Because the pictures are not wanted, reproduce the rest of the records below exactly as they stand.

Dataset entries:
───

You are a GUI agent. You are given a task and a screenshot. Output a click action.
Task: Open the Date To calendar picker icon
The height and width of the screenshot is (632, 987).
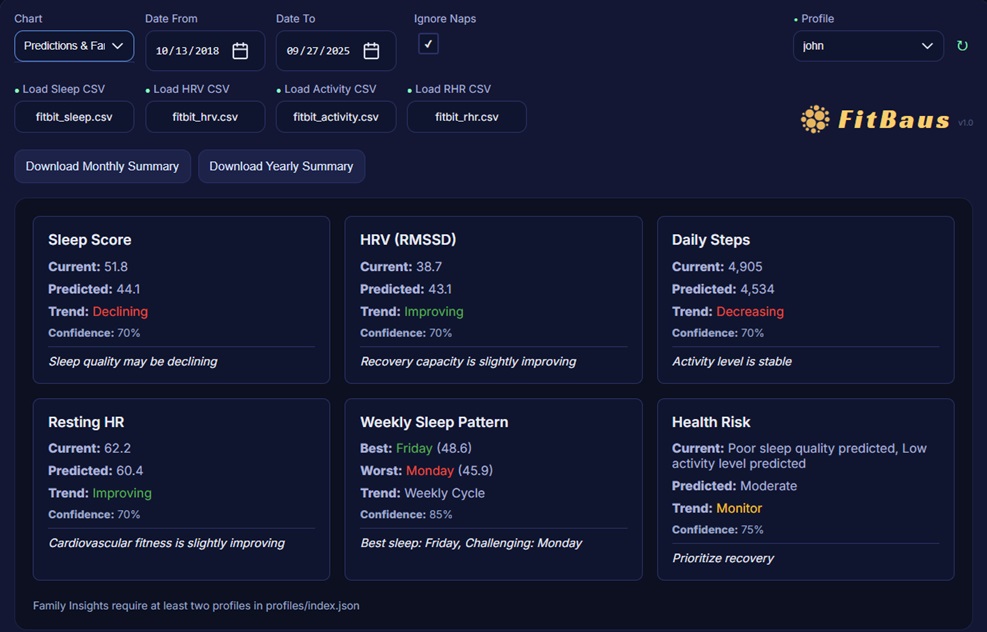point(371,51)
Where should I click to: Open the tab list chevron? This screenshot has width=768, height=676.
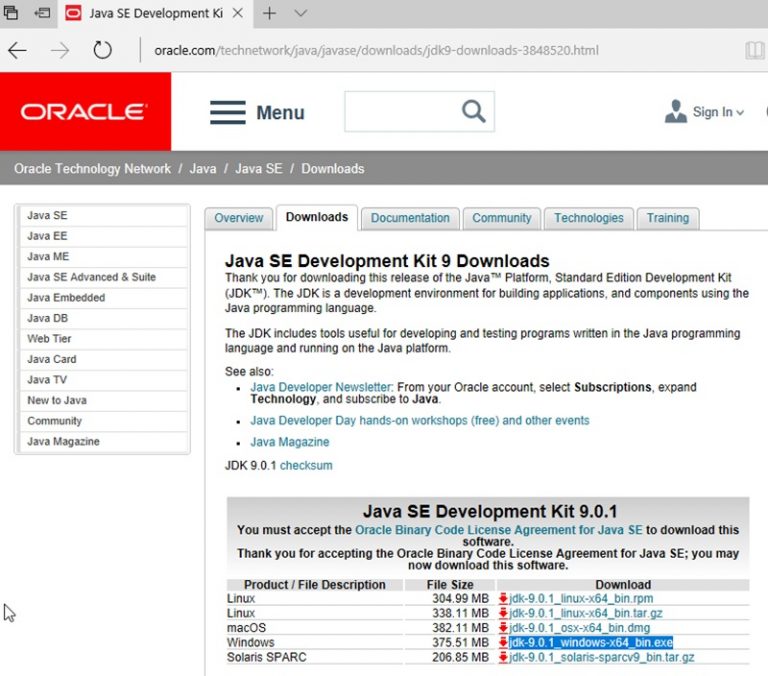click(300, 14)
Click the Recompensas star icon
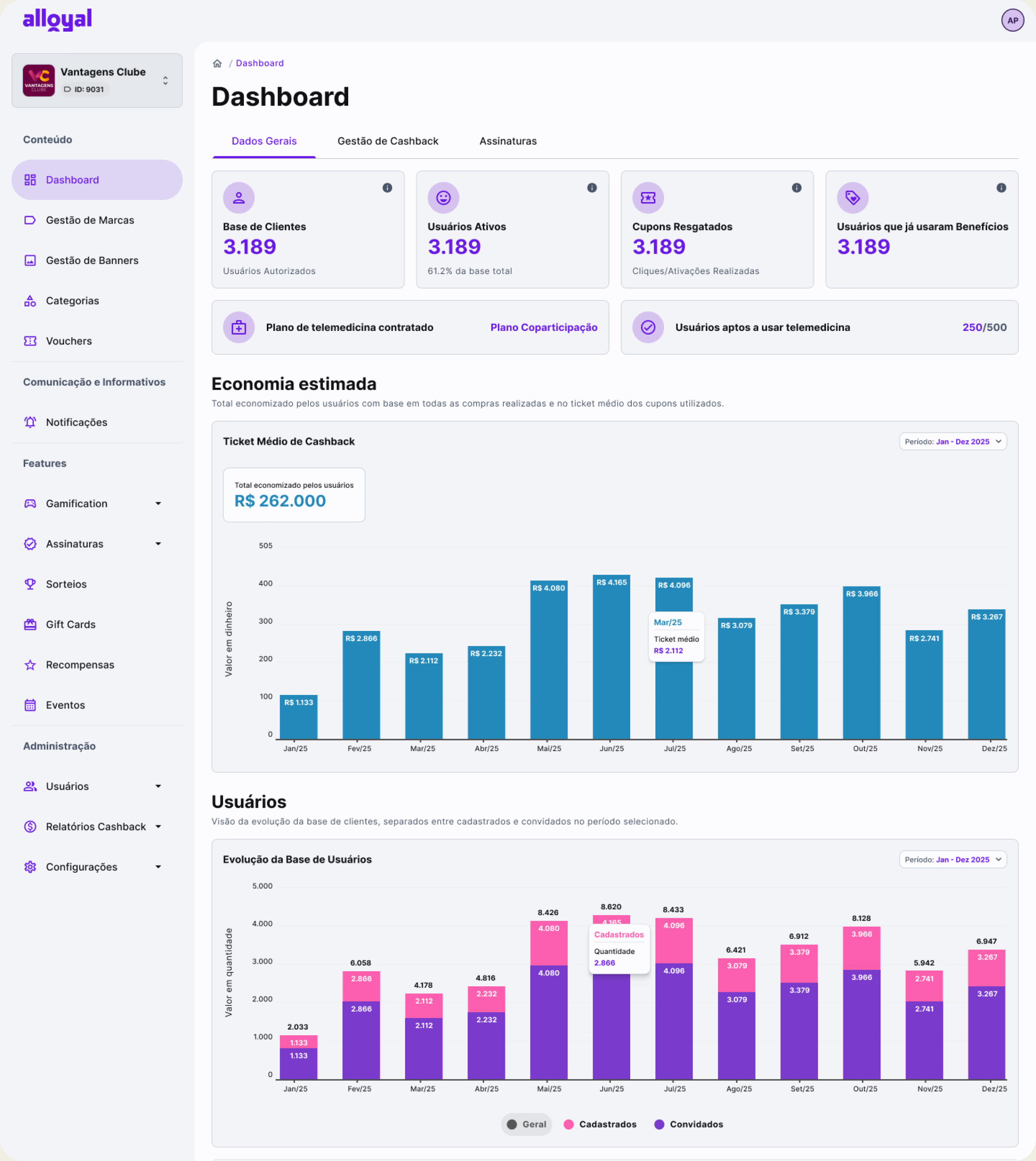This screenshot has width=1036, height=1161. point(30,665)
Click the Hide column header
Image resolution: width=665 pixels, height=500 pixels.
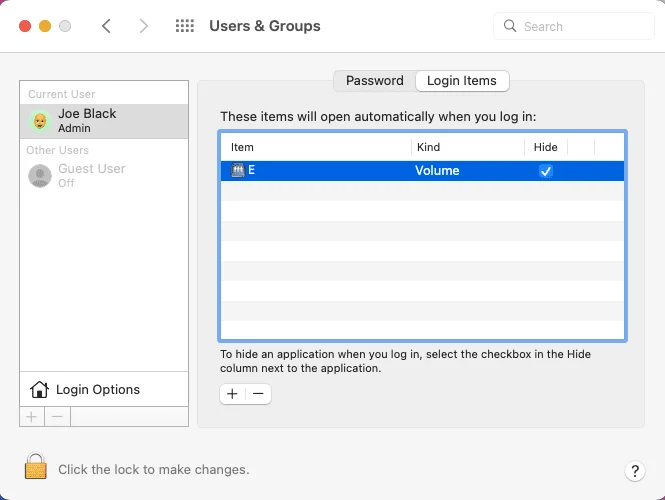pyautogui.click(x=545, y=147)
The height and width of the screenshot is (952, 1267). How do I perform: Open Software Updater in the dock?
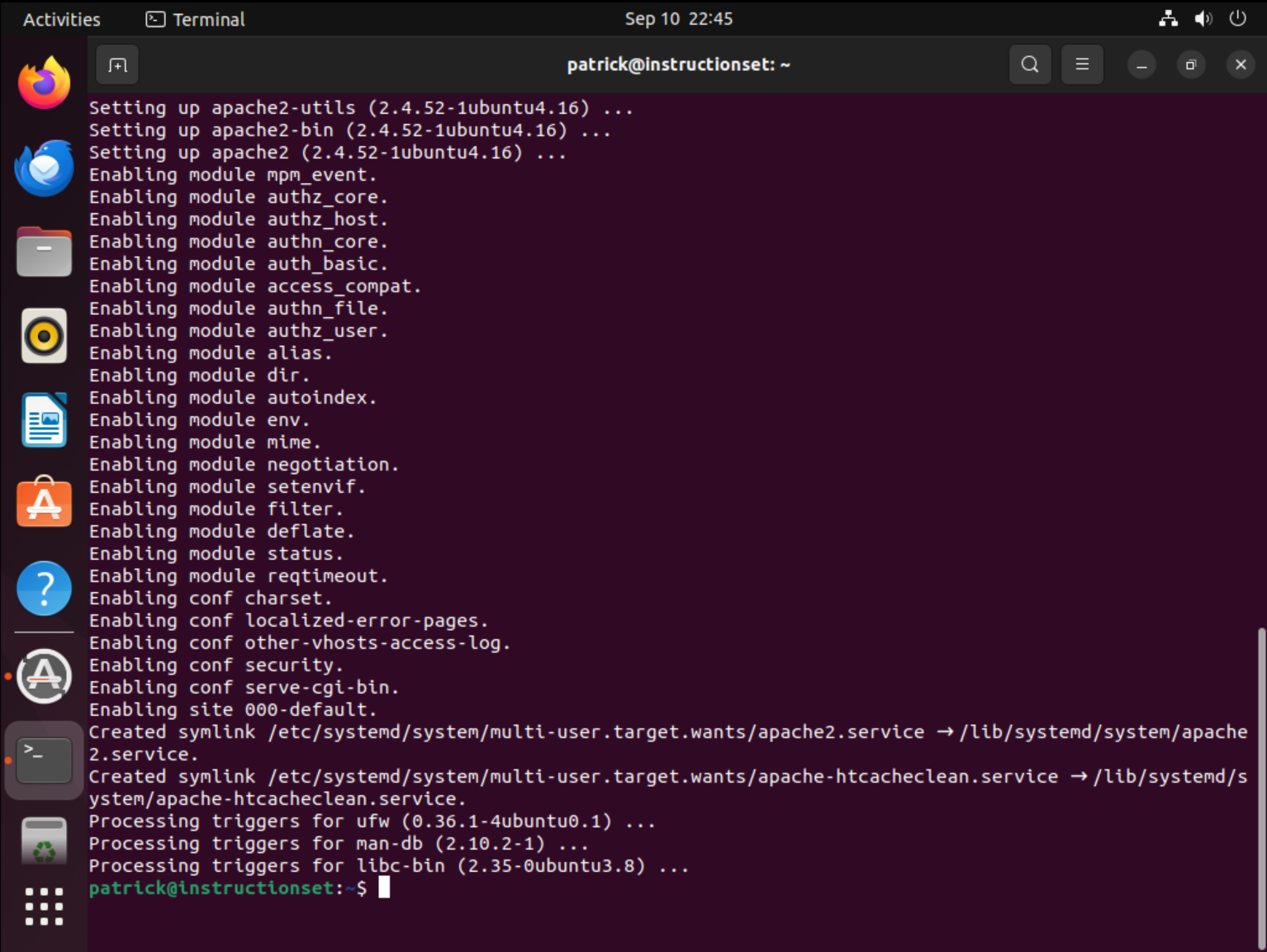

───

THE COMPLETED TASK:
You are a GUI agent. You are given a task and a screenshot. Output a click action.
Task: Open the Date To calendar picker icon
The height and width of the screenshot is (632, 987).
point(371,51)
Where should I click to: Open the tab list chevron? This screenshot has width=768, height=676.
click(300, 14)
Click the Recompensas star icon
This screenshot has width=1036, height=1161. point(30,665)
Click the Hide column header
Image resolution: width=665 pixels, height=500 pixels.
pyautogui.click(x=545, y=147)
The height and width of the screenshot is (952, 1267). How do I perform: Open Software Updater in the dock?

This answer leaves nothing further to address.